** Begin Supplied data **

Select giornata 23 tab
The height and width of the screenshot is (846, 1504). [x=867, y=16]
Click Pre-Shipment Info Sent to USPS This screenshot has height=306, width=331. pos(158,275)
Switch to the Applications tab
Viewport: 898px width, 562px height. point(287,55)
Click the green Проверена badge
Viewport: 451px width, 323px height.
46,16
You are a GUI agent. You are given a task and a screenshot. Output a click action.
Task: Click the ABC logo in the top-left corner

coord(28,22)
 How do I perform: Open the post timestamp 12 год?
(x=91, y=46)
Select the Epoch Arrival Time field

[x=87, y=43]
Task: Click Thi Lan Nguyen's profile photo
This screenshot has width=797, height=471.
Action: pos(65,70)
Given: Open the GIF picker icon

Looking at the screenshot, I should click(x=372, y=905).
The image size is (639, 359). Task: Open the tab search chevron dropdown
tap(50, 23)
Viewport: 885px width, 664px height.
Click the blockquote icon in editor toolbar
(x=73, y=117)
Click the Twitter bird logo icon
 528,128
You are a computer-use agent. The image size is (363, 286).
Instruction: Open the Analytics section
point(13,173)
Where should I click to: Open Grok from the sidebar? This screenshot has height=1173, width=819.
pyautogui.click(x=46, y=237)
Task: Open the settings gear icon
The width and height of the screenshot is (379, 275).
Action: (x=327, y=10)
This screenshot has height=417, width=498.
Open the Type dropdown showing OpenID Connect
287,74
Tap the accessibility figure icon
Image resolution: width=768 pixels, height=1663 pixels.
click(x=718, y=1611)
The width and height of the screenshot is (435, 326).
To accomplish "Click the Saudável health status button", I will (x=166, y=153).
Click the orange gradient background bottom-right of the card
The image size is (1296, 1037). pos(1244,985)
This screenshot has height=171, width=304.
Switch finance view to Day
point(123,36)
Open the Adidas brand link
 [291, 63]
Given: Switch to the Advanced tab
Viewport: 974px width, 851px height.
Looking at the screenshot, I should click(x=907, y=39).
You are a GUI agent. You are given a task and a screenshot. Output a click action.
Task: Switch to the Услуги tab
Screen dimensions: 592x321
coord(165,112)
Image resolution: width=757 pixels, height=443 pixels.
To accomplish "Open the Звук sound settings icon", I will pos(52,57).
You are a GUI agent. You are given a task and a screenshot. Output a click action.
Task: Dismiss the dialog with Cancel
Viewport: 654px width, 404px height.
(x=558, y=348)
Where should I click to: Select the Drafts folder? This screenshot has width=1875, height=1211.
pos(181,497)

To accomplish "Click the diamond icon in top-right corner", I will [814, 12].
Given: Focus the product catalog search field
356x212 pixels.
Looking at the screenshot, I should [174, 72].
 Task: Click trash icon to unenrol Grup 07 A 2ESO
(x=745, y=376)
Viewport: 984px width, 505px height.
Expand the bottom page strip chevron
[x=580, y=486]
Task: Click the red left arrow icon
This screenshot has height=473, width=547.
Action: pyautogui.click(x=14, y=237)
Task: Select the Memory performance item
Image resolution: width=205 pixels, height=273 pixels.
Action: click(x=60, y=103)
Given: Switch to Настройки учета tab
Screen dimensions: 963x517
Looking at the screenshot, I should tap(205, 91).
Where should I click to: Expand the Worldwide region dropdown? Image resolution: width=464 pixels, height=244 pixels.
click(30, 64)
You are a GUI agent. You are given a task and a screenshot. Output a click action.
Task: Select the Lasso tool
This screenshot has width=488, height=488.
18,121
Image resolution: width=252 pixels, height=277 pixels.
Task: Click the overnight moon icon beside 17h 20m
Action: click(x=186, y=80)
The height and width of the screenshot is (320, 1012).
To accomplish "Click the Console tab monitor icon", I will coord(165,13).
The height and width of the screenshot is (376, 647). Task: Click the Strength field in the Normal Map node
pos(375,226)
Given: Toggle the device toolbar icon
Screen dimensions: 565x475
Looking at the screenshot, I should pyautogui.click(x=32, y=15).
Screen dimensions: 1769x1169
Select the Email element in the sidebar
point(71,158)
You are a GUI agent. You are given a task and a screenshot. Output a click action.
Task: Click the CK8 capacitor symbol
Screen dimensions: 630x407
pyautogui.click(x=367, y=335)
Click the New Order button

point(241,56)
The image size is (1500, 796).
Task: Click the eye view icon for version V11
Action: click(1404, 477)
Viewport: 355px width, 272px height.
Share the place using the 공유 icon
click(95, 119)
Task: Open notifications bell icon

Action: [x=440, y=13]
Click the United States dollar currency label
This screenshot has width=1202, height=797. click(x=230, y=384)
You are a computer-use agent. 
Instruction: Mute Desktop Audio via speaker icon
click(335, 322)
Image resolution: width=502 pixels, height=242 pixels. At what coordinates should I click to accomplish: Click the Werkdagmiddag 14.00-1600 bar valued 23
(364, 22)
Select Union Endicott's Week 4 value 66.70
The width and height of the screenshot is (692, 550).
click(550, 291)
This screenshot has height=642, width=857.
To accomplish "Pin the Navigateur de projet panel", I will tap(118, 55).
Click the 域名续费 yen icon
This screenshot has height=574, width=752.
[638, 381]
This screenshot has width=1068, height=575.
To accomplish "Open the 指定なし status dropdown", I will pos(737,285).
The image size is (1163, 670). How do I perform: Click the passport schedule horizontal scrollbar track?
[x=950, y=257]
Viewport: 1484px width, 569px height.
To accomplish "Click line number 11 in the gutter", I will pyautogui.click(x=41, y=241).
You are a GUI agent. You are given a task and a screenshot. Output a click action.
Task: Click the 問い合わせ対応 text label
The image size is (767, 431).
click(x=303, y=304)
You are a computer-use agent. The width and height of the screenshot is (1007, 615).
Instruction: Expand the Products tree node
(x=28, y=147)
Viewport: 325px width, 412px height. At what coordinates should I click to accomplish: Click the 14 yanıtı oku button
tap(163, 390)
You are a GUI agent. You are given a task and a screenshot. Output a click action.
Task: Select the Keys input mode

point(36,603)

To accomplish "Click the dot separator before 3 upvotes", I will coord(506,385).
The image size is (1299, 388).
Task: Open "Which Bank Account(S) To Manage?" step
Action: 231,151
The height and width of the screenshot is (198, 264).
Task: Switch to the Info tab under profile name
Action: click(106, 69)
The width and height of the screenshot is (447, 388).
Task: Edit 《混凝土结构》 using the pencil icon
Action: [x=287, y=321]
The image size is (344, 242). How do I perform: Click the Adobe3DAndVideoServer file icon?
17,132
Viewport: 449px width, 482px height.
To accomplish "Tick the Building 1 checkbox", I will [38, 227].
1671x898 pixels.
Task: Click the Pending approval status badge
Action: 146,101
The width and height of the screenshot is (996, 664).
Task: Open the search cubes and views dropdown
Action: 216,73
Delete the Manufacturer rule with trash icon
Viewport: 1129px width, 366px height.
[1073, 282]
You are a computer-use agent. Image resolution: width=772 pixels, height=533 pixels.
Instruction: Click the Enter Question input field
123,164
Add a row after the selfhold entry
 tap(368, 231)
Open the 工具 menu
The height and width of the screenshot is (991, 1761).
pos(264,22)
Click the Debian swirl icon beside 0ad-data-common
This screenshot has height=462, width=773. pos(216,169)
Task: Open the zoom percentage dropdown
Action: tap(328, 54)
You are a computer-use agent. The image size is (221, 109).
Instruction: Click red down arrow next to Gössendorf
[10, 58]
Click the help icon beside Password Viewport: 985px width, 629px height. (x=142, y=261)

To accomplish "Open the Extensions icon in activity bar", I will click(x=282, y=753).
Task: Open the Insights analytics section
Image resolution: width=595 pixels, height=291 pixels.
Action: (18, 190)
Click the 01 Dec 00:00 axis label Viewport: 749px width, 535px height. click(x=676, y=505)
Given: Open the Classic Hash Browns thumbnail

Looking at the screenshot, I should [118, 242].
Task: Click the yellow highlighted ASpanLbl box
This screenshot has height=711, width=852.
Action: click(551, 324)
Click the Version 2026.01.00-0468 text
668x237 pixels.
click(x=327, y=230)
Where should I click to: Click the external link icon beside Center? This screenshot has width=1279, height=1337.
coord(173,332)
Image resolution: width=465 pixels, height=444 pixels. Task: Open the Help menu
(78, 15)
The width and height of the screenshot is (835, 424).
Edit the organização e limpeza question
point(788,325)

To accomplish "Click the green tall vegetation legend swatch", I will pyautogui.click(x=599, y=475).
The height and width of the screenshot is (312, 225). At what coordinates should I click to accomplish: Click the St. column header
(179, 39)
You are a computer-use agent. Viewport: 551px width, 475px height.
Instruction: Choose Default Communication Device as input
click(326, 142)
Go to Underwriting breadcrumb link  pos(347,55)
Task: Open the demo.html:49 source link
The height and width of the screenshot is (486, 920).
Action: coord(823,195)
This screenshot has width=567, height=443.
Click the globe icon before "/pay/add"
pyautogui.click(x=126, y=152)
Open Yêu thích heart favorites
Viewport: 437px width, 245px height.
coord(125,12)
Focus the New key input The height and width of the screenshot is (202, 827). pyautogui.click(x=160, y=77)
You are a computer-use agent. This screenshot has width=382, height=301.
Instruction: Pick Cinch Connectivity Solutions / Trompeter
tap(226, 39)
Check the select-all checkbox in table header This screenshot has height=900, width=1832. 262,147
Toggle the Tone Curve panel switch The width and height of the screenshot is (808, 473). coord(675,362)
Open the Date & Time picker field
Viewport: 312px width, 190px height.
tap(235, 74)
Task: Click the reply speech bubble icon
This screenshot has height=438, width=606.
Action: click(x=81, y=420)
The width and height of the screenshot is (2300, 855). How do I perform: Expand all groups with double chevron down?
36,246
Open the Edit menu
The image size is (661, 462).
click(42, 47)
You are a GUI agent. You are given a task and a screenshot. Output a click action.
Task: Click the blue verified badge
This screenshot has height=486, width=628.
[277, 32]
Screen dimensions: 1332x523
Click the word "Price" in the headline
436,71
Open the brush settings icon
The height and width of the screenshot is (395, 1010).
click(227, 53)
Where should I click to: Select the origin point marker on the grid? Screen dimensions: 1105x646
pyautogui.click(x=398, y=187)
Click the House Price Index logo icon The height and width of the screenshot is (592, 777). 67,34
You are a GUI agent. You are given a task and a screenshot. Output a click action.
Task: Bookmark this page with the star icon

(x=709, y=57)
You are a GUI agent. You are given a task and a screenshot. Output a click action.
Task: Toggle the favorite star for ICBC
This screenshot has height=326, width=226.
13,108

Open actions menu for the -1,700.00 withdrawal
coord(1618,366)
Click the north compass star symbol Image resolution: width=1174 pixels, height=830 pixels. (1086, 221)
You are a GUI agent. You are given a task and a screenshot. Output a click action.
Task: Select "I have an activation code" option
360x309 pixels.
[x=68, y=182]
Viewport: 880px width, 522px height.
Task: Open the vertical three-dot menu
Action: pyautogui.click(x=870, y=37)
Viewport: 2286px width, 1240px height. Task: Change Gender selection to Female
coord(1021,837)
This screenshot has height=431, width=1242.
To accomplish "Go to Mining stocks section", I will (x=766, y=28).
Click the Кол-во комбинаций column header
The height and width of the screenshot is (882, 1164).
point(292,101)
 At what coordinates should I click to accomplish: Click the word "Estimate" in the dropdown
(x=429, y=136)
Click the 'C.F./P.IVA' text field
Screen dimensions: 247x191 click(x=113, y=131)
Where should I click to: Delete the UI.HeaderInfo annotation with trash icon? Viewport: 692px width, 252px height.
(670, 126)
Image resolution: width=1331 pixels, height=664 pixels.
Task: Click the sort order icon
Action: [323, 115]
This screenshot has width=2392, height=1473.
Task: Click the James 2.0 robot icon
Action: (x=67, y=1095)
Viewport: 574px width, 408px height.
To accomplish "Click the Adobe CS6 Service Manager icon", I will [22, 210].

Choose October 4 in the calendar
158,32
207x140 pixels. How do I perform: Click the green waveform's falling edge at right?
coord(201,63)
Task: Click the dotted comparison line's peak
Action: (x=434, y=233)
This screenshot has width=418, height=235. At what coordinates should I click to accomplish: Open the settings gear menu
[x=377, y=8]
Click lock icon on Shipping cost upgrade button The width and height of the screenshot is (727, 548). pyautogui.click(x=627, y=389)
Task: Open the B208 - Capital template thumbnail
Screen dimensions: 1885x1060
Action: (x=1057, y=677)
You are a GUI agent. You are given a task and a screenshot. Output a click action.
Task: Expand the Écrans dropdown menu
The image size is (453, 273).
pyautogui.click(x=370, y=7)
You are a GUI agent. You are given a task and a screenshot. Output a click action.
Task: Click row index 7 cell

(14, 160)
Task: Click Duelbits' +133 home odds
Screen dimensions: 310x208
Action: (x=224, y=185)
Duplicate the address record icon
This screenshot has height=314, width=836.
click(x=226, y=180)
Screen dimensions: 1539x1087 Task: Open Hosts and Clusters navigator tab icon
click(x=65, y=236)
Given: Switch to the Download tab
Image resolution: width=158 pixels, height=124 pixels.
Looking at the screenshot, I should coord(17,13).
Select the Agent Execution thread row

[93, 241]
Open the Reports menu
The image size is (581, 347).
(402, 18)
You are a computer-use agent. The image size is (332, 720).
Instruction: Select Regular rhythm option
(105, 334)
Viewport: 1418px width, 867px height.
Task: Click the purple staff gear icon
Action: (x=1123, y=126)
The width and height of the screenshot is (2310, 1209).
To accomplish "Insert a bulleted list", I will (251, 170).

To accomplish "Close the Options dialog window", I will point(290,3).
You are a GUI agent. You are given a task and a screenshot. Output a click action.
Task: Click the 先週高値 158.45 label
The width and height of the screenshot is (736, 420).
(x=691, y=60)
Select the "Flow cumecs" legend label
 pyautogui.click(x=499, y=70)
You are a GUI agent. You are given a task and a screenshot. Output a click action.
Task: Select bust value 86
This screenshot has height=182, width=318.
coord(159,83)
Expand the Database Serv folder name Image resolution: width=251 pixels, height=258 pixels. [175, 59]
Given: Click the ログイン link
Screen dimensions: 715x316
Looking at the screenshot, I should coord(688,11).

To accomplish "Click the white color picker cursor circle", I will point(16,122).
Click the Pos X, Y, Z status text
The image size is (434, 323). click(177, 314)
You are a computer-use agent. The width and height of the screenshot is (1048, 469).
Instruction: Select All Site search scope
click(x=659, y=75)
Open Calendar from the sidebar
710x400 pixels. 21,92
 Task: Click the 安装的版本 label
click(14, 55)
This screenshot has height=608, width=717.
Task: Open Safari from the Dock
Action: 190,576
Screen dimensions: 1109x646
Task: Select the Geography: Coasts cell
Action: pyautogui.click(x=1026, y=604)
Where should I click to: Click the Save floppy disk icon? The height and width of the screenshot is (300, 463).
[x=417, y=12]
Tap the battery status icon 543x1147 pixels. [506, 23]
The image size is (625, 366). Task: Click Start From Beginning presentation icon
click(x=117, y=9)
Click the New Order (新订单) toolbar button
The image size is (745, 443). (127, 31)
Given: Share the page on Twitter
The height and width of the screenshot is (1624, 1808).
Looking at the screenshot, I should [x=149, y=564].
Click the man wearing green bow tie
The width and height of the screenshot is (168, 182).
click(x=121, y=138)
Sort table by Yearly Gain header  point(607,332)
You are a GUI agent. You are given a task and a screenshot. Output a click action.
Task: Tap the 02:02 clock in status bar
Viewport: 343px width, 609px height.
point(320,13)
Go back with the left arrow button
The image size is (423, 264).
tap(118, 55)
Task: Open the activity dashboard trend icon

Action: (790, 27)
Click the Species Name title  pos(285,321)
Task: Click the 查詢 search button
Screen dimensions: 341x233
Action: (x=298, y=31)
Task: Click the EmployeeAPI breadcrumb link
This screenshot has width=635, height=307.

** End Supplied data **

- _To do_
Please reproduce the part of the material that opens with the line containing "You are a computer-use agent. Image" and closes with the line containing "will click(x=282, y=753).", swapping "Instruction" for "Command" and changing nothing else.

- _Expected output_
You are a computer-use agent. Image resolution: width=772 pixels, height=533 pixels.
Command: Click the Enter Question input field
123,164
Add a row after the selfhold entry
 tap(368, 231)
Open the 工具 menu
The height and width of the screenshot is (991, 1761).
pos(264,22)
Click the Debian swirl icon beside 0ad-data-common
This screenshot has height=462, width=773. pos(216,169)
Task: Open the zoom percentage dropdown
Action: tap(328, 54)
You are a computer-use agent. The image size is (221, 109).
Command: Click red down arrow next to Gössendorf
[10, 58]
Click the help icon beside Password Viewport: 985px width, 629px height. (x=142, y=261)

To accomplish "Open the Extensions icon in activity bar", I will click(x=282, y=753).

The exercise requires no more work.